**WRITTEN EXERCISE**
Revise the records below by replacing every occurrence of "GUI agent" with "interface agent", and leave all other text unchanged.

**STORED RECORDS**

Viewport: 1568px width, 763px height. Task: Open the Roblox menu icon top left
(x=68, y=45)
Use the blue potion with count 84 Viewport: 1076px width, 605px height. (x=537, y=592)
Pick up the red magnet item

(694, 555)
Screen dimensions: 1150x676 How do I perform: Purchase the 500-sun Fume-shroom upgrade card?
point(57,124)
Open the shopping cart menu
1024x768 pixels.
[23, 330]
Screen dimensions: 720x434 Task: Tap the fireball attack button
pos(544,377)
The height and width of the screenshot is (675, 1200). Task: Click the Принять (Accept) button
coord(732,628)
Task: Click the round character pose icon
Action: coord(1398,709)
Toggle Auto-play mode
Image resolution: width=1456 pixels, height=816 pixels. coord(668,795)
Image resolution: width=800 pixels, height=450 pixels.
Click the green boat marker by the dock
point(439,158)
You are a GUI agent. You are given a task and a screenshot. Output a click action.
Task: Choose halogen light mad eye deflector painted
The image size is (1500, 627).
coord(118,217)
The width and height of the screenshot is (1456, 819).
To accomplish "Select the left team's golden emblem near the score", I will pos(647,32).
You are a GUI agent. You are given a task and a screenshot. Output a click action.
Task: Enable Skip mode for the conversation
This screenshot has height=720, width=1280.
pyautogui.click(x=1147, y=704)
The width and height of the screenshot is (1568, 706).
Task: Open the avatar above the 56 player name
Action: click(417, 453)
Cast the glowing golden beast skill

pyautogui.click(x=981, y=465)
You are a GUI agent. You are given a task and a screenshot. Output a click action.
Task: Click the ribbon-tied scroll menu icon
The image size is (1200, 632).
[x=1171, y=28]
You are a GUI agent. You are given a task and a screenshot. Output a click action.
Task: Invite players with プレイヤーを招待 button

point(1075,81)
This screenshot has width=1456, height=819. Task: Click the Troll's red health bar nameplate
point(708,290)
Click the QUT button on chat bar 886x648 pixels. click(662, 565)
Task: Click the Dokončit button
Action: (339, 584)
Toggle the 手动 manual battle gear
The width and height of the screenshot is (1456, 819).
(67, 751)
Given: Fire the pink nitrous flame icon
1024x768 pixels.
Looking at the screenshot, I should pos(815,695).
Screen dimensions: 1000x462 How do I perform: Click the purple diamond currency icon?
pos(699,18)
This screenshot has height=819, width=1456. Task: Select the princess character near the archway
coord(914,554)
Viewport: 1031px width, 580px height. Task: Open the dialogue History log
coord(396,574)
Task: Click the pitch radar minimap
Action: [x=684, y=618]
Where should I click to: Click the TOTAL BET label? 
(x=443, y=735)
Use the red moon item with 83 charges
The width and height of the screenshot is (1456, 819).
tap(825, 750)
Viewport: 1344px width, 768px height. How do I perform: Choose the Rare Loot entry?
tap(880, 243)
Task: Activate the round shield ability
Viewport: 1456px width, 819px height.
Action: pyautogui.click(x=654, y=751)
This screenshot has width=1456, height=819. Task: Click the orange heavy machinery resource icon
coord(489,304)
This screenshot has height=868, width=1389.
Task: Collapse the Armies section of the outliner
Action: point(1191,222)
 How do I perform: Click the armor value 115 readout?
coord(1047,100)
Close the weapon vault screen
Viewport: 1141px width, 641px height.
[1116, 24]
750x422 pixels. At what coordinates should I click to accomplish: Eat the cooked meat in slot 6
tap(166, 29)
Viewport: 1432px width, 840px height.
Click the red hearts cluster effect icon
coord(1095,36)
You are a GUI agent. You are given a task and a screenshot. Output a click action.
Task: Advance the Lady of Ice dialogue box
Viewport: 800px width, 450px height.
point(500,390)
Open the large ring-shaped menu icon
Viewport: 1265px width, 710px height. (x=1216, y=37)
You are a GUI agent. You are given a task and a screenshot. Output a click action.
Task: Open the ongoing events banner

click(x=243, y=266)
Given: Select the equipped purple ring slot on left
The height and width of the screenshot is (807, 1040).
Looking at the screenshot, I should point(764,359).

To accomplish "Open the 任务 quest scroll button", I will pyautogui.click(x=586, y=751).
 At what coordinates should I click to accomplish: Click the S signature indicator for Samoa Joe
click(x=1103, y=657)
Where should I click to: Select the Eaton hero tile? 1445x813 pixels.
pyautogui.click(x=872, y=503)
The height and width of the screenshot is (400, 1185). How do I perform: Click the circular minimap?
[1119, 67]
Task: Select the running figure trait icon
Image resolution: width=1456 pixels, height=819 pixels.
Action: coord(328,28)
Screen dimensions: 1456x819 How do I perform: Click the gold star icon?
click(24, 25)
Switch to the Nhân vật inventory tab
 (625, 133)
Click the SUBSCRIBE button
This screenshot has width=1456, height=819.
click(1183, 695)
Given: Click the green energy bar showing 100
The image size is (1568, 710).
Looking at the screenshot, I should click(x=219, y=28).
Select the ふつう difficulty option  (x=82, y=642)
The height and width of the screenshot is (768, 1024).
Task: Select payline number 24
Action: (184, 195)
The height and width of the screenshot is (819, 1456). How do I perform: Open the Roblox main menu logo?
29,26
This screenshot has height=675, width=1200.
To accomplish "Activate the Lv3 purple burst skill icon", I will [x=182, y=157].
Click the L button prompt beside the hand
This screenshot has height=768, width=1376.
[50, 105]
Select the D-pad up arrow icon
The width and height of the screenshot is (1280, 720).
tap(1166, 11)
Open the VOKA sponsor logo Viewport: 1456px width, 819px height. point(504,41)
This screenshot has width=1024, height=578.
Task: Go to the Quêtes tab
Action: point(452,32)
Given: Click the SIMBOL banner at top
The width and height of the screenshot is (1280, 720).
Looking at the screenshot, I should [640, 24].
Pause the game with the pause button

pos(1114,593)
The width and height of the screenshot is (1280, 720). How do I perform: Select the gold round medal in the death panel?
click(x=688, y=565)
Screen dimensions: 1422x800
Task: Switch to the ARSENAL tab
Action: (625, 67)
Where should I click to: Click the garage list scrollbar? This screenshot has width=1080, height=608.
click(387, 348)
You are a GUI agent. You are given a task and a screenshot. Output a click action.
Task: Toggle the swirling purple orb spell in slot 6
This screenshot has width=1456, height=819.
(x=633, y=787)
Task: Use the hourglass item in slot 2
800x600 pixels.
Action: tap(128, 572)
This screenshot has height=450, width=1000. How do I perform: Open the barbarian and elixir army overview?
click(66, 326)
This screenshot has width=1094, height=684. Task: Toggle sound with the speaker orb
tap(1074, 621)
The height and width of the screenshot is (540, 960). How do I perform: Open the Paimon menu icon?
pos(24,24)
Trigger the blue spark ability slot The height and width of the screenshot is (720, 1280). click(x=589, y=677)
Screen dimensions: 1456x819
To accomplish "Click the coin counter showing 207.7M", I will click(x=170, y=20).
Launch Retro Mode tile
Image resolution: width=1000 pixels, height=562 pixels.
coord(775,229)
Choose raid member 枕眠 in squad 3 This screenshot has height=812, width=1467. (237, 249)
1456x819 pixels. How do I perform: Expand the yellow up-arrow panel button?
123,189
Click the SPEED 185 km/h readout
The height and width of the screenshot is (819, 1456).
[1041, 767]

**ANSWER TO THE TASK**
Viewport: 1568px width, 763px height. Task: Open the Roblox menu icon top left
(x=68, y=45)
Use the blue potion with count 84 Viewport: 1076px width, 605px height. (x=537, y=592)
Pick up the red magnet item

(694, 555)
Screen dimensions: 1150x676 How do I perform: Purchase the 500-sun Fume-shroom upgrade card?
point(57,124)
Open the shopping cart menu
1024x768 pixels.
[23, 330]
Screen dimensions: 720x434 Task: Tap the fireball attack button
pos(544,377)
The height and width of the screenshot is (675, 1200). Task: Click the Принять (Accept) button
coord(732,628)
Task: Click the round character pose icon
Action: coord(1398,709)
Toggle Auto-play mode
Image resolution: width=1456 pixels, height=816 pixels. coord(668,795)
Image resolution: width=800 pixels, height=450 pixels.
Click the green boat marker by the dock
point(439,158)
You are a interface agent. You are given a task and a screenshot. Output a click action.
Task: Choose halogen light mad eye deflector painted
The image size is (1500, 627).
coord(118,217)
The width and height of the screenshot is (1456, 819).
To accomplish "Select the left team's golden emblem near the score", I will pos(647,32).
You are a interface agent. You are given a task and a screenshot. Output a click action.
Task: Enable Skip mode for the conversation
This screenshot has height=720, width=1280.
pyautogui.click(x=1147, y=704)
The width and height of the screenshot is (1568, 706).
Task: Open the avatar above the 56 player name
Action: click(417, 453)
Cast the glowing golden beast skill

pyautogui.click(x=981, y=465)
You are a interface agent. You are given a task and a screenshot. Output a click action.
Task: Click the ribbon-tied scroll menu icon
The image size is (1200, 632).
[x=1171, y=28]
You are a interface agent. You are given a task and a screenshot. Output a click action.
Task: Invite players with プレイヤーを招待 button

point(1075,81)
This screenshot has width=1456, height=819. Task: Click the Troll's red health bar nameplate
point(708,290)
Click the QUT button on chat bar 886x648 pixels. click(662, 565)
Task: Click the Dokončit button
Action: (339, 584)
Toggle the 手动 manual battle gear
The width and height of the screenshot is (1456, 819).
(67, 751)
Given: Fire the pink nitrous flame icon
1024x768 pixels.
Looking at the screenshot, I should pos(815,695).
Screen dimensions: 1000x462 How do I perform: Click the purple diamond currency icon?
pos(699,18)
This screenshot has height=819, width=1456. Task: Select the princess character near the archway
coord(914,554)
Viewport: 1031px width, 580px height. Task: Open the dialogue History log
coord(396,574)
Task: Click the pitch radar minimap
Action: [x=684, y=618]
Where should I click to: Click the TOTAL BET label? 
(x=443, y=735)
Use the red moon item with 83 charges
The width and height of the screenshot is (1456, 819).
tap(825, 750)
Viewport: 1344px width, 768px height. How do I perform: Choose the Rare Loot entry?
tap(880, 243)
Task: Activate the round shield ability
Viewport: 1456px width, 819px height.
Action: pyautogui.click(x=654, y=751)
This screenshot has width=1456, height=819. Task: Click the orange heavy machinery resource icon
coord(489,304)
This screenshot has height=868, width=1389.
Task: Collapse the Armies section of the outliner
Action: point(1191,222)
 How do I perform: Click the armor value 115 readout?
coord(1047,100)
Close the weapon vault screen
Viewport: 1141px width, 641px height.
[1116, 24]
750x422 pixels. At what coordinates should I click to accomplish: Eat the cooked meat in slot 6
tap(166, 29)
Viewport: 1432px width, 840px height.
Click the red hearts cluster effect icon
coord(1095,36)
You are a interface agent. You are given a task and a screenshot. Output a click action.
Task: Advance the Lady of Ice dialogue box
Viewport: 800px width, 450px height.
point(500,390)
Open the large ring-shaped menu icon
Viewport: 1265px width, 710px height. (x=1216, y=37)
You are a interface agent. You are given a task and a screenshot. Output a click action.
Task: Open the ongoing events banner

click(x=243, y=266)
Given: Select the equipped purple ring slot on left
The height and width of the screenshot is (807, 1040).
Looking at the screenshot, I should point(764,359).

To accomplish "Open the 任务 quest scroll button", I will pyautogui.click(x=586, y=751).
 At what coordinates should I click to accomplish: Click the S signature indicator for Samoa Joe
click(x=1103, y=657)
Where should I click to: Select the Eaton hero tile? 1445x813 pixels.
pyautogui.click(x=872, y=503)
The height and width of the screenshot is (400, 1185). How do I perform: Click the circular minimap?
[1119, 67]
Task: Select the running figure trait icon
Image resolution: width=1456 pixels, height=819 pixels.
Action: coord(328,28)
Screen dimensions: 1456x819 How do I perform: Click the gold star icon?
click(24, 25)
Switch to the Nhân vật inventory tab
 (625, 133)
Click the SUBSCRIBE button
This screenshot has width=1456, height=819.
click(1183, 695)
Given: Click the green energy bar showing 100
The image size is (1568, 710).
Looking at the screenshot, I should click(x=219, y=28).
Select the ふつう difficulty option  (x=82, y=642)
The height and width of the screenshot is (768, 1024).
Task: Select payline number 24
Action: (184, 195)
The height and width of the screenshot is (819, 1456). How do I perform: Open the Roblox main menu logo?
29,26
This screenshot has height=675, width=1200.
To accomplish "Activate the Lv3 purple burst skill icon", I will [x=182, y=157].
Click the L button prompt beside the hand
This screenshot has height=768, width=1376.
[50, 105]
Select the D-pad up arrow icon
The width and height of the screenshot is (1280, 720).
tap(1166, 11)
Open the VOKA sponsor logo Viewport: 1456px width, 819px height. point(504,41)
This screenshot has width=1024, height=578.
Task: Go to the Quêtes tab
Action: point(452,32)
Given: Click the SIMBOL banner at top
The width and height of the screenshot is (1280, 720).
Looking at the screenshot, I should [640, 24].
Pause the game with the pause button

pos(1114,593)
The width and height of the screenshot is (1280, 720). How do I perform: Select the gold round medal in the death panel?
click(x=688, y=565)
Screen dimensions: 1422x800
Task: Switch to the ARSENAL tab
Action: (625, 67)
Where should I click to: Click the garage list scrollbar? This screenshot has width=1080, height=608.
click(387, 348)
You are a interface agent. You are given a task and a screenshot. Output a click action.
Task: Toggle the swirling purple orb spell in slot 6
This screenshot has width=1456, height=819.
(x=633, y=787)
Task: Use the hourglass item in slot 2
800x600 pixels.
Action: tap(128, 572)
This screenshot has height=450, width=1000. How do I perform: Open the barbarian and elixir army overview?
click(66, 326)
This screenshot has width=1094, height=684. Task: Toggle sound with the speaker orb
tap(1074, 621)
The height and width of the screenshot is (540, 960). How do I perform: Open the Paimon menu icon?
pos(24,24)
Trigger the blue spark ability slot The height and width of the screenshot is (720, 1280). click(x=589, y=677)
Screen dimensions: 1456x819
To accomplish "Click the coin counter showing 207.7M", I will click(x=170, y=20).
Launch Retro Mode tile
Image resolution: width=1000 pixels, height=562 pixels.
coord(775,229)
Choose raid member 枕眠 in squad 3 This screenshot has height=812, width=1467. (237, 249)
1456x819 pixels. How do I perform: Expand the yellow up-arrow panel button?
123,189
Click the SPEED 185 km/h readout
The height and width of the screenshot is (819, 1456).
[1041, 767]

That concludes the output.